MA335-7-SU-CO:
Modelling experimental and observational data

The details
2020/21
Mathematics, Statistics and Actuarial Science (School of)
Colchester Campus
Summer
Postgraduate: Level 7
Current
Monday 26 April 2021
Friday 02 July 2021
15
21 April 2021

 

Requisites for this module
(none)
(none)
(none)
(none)

 

(none)

Key module for

MSC G305JS Applied Data Science

Module description

This module will introduce the principles for the application of linear modelling methodologies for the analysis of experimental and observational data. The first strand of the module will study the assumptions of the general linear model. Collinearity, influential data, assessing the fitted model and model selection techniques will be discussed. The second strand will introduce statistical methods for the efficient analysis of experiments when the data are normally distributed, for example one-way ANOVA. The methodology will be extended to logistic regression and the analysis of contingency tables when the variable of interest is categorical. The third strand of the module will study various multivariate methods for the analysis of large and high-dimensional data sets.

**REQUEST A**
Retype the module page word for word, starting at "Key module for" and ending at "high-dimensional data sets.".

**SUPPLIED RECORDS**
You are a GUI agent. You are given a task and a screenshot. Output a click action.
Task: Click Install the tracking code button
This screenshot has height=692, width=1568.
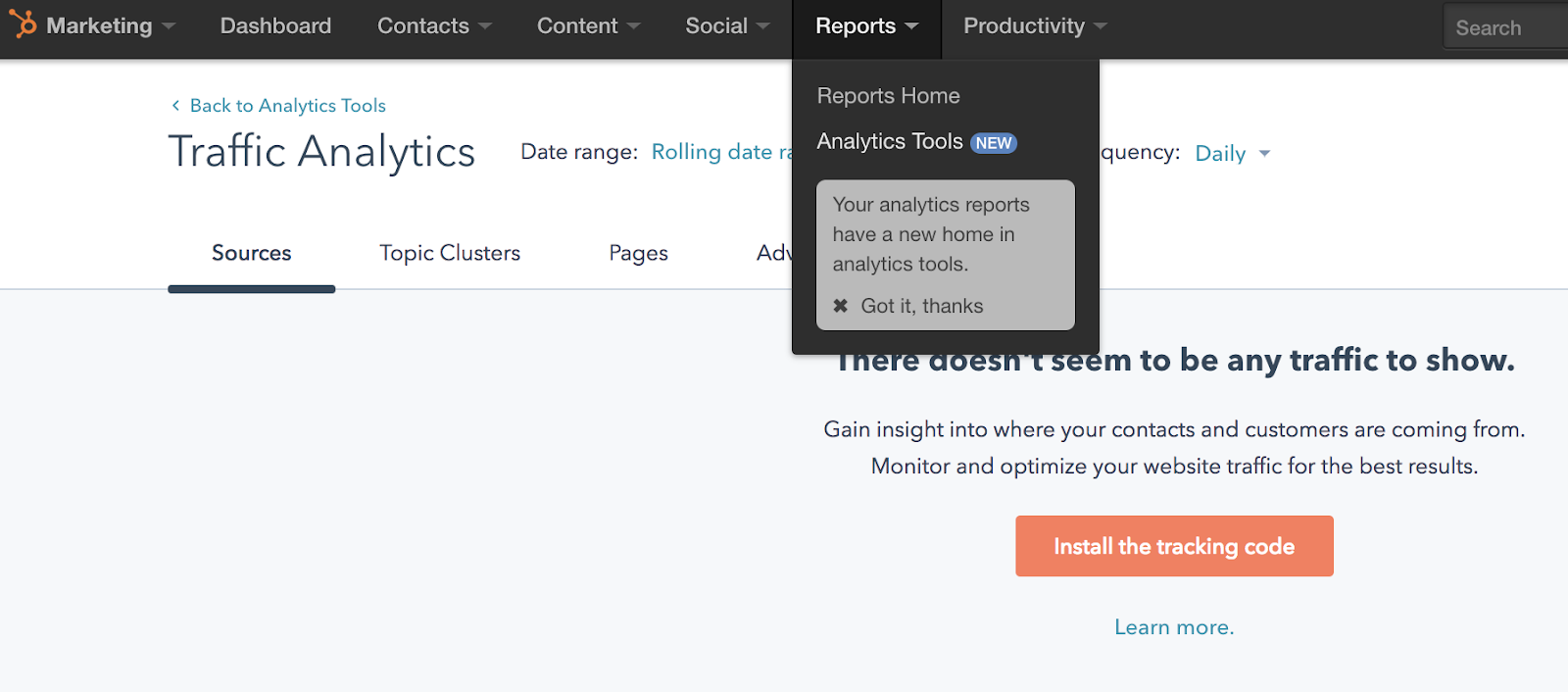tap(1174, 546)
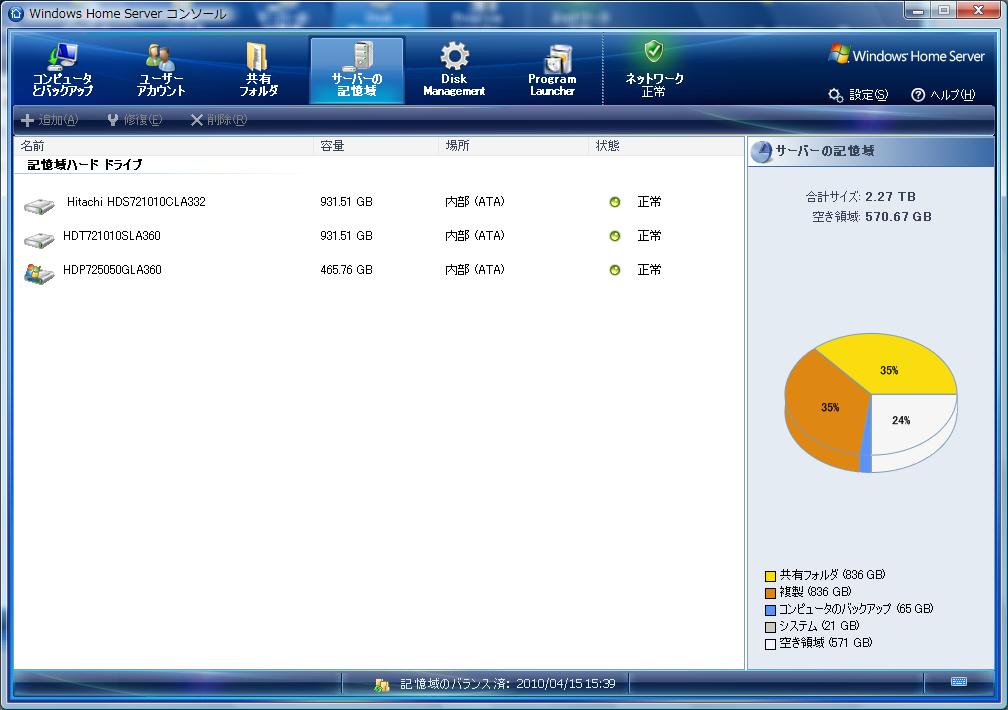Open the ユーザーアカウント tab icon
The height and width of the screenshot is (710, 1008).
pos(160,57)
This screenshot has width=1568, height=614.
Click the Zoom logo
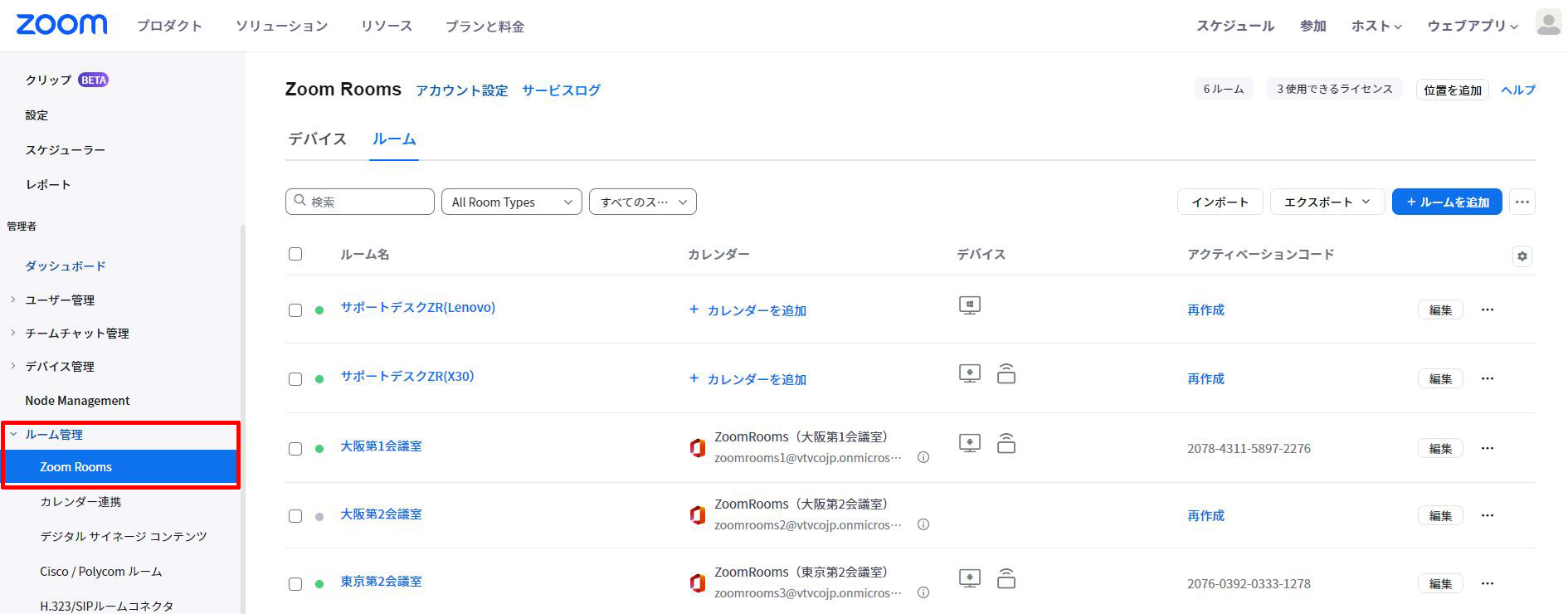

**REQUEST B**
Echo all of the entries above, line for line, exactly as they stand, leaving out the pictures.

**WRITTEN ANSWER A**
Key module for

MSC G305JS Applied Data Science

Module description

This module will introduce the principles for the application of linear modelling methodologies for the analysis of experimental and observational data. The first strand of the module will study the assumptions of the general linear model. Collinearity, influential data, assessing the fitted model and model selection techniques will be discussed. The second strand will introduce statistical methods for the efficient analysis of experiments when the data are normally distributed, for example one-way ANOVA. The methodology will be extended to logistic regression and the analysis of contingency tables when the variable of interest is categorical. The third strand of the module will study various multivariate methods for the analysis of large and high-dimensional data sets.

**WRITTEN ANSWER B**
You are a GUI agent. You are given a task and a screenshot. Output a click action.
Task: Click Install the tracking code button
This screenshot has height=692, width=1568.
tap(1174, 546)
Open the ユーザーアカウント tab icon
The height and width of the screenshot is (710, 1008).
pos(160,57)
This screenshot has width=1568, height=614.
Click the Zoom logo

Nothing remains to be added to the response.